_Selected text_:
Martino Traversa (born 1960) is a composer of classical, electronic and electroacoustic music.

Martino Traversa has studied piano, composition, electronic music and Information Technology. He graduated in Improvisation Technique at the "Accademia di Alto Perfezionamento" in Pescara. He attended to 3-yearly summer courses in Siena. Has studied at Salzburg's Mozarteum and at CCRMA (Center for Computer Research in Music and Acoustic) at Stanford University.
 
He studied with Luigi Nono from 1987 to 1989. In 1990, he founded and managed Ensemble Edgard Varèse, with Luigi Nono's support. In 1991, he launched "Traiettorie", an international festival of modern and contemporary music. In 1999, Martino Traversa founded the Prometeo Foundation, a resident laboratory of cultural activities, related to physiques, arts and philosophy.

He regularly composes and researches the field of electronics applied to musical acoustic. Martino Traversa is professor of music at the University of Parma.

_Data section_:

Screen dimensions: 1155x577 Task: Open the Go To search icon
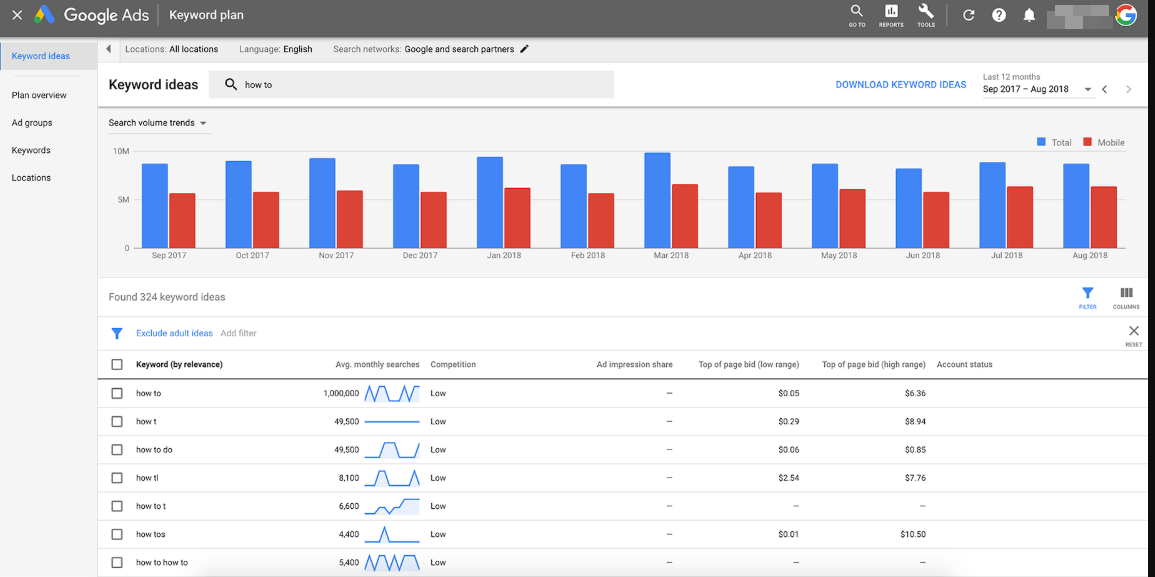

_Exercise directions_: According to the text on Martino Traversa, in what year did he found the Prometeo Foundation? The material has no connection to the biographical text on Martino Traversa.

_Answer to the problem_: 1999